Your reading comprehension is bad. Read the sentence in front of that statement first. I started it with the preface of
That means my statements were in relation to what the coroner stated. Those are HIS words and my paraphrase of them along with explanation to what he was saying in an laymans terms. You don't like it? Take it up with him.
I read everything you wrote. You mistook what you think was his definition of homicide for the legal one. You took it as an authoritative definition, and furthermore, you misunderstood it. He never said anything about homicide
not requiring causation. If you claim he said that, QUOTE HIM. He didn't. You went way beyond what he said and were embellishing. If homicide means anything, it means a human was a causal factor in someone's death. If it doesn't mean that, it means nothing.
He didn't state it exactly that way.

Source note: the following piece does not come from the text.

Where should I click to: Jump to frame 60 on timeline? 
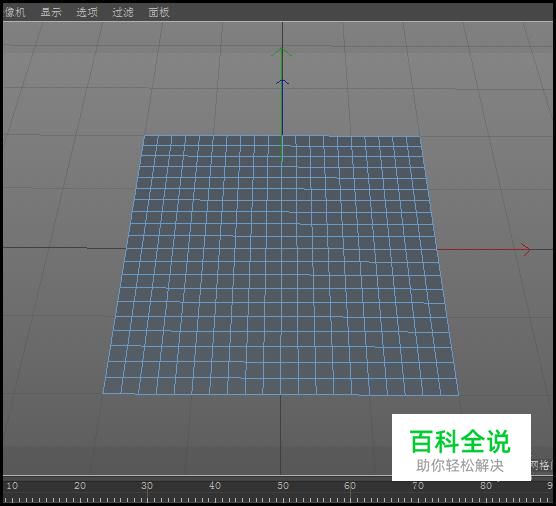point(350,485)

He said if there are human involvement when there is a death of any sort then he lists it as homicide.
Human involvement can only mean causation. It literally cannot mean anything else.

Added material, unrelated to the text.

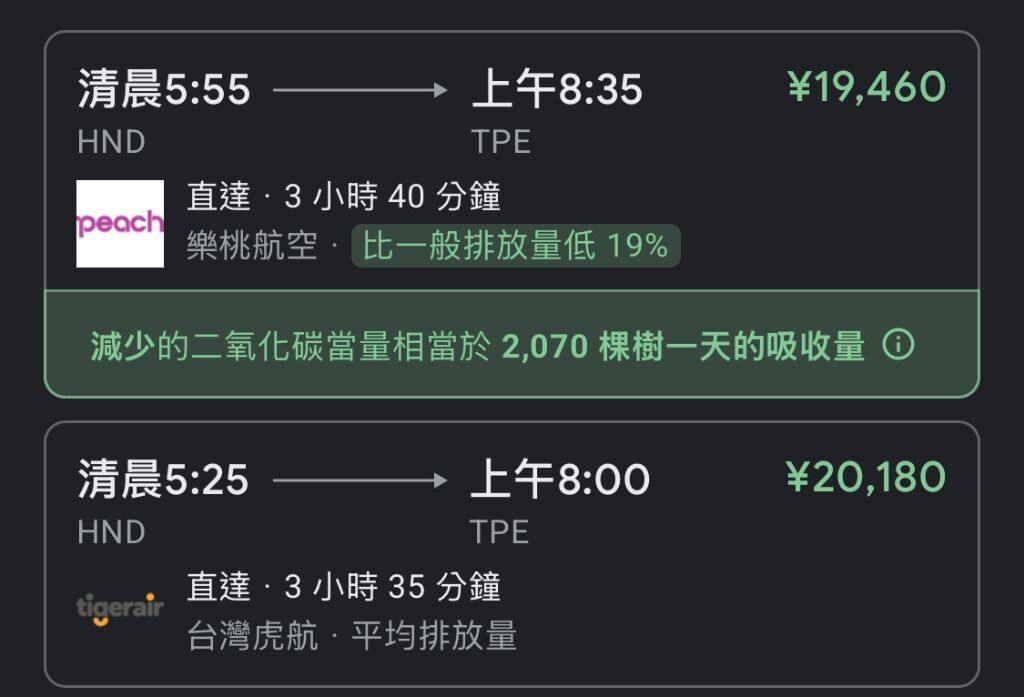Click TPE under the 8:00 arrival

That was also in the direct questioning by the prosecution from Jerry Blackwell. He, Jerry, even allowed the broader definition when he asked what "complications" meant on the cert. Both the prosecution and the coroner both stated a very broad definition and allowed it for why homicide was listed on the cert. This is part of where the prosecution screwed up in their case. I feel you are projecting here and I am merely reporting what happened and you don't seem to like it. Sorry it makes you feel bad or something when things aren't what you thought they were.
This has nothing to do with what I like. I think you are engaging in wishful thinking about the meaning of that testimony and the juries' reaction to it. Homicide and its elements will be defined for the jury by instruction. The ME's testimony is factual and pertains to medical causation of death, not a legal conclusion.

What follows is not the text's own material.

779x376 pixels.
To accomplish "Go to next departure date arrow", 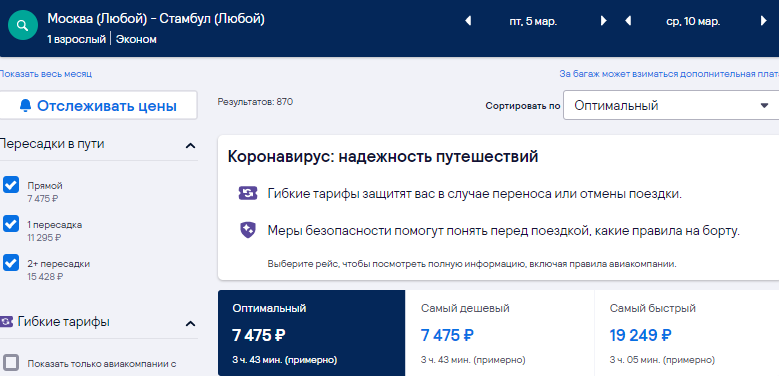I will click(x=603, y=21).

Snipped out the middle of the rest of the post because it is also irrelevant. You are correct in that the coroners definition may be irrelevant. It is up to the jury to decide. They may see it as relevant or not. I know if I was on the jury it would have an impact though for me.
For someone acknowledging that it may be irrelevant what the ME's definition of homicide is, you spent a lot of time apparently explaining the point. When instead what is relevant is the factual component, and specifically in regards to medical causation of death.
One would hope you would then listen to the jury instructions and correctly apply them to those facts. The ME testified that other factors primed Floyd to die that day, but he
wouldn't have died without the stress they put him under. That is causation, and not much more is required under the applicable legal standard.
And here is what I believe will be key for the jury: they didn't put him under stress by yelling "boo." They applied pressure to his body in multiple places for over 9 minutes when he clearly posed no threat at all. That is what I think the jury will find persuasive at the end of the day.
As to whether this is M2, M3, or manslaughter, I think the critical point for the prosecution is going to be that the officers failed to check his pulse. Chauvin, who was in charge, did not instruct the men to check his pulse, and did not perform CPR. He just kept going in spite of multiple pleas from onlookers. This goes directly to his state of mind. I think it's quite persuasive that this shows reckless disregard.
Then again, juries can be unpredictable, so we'll see.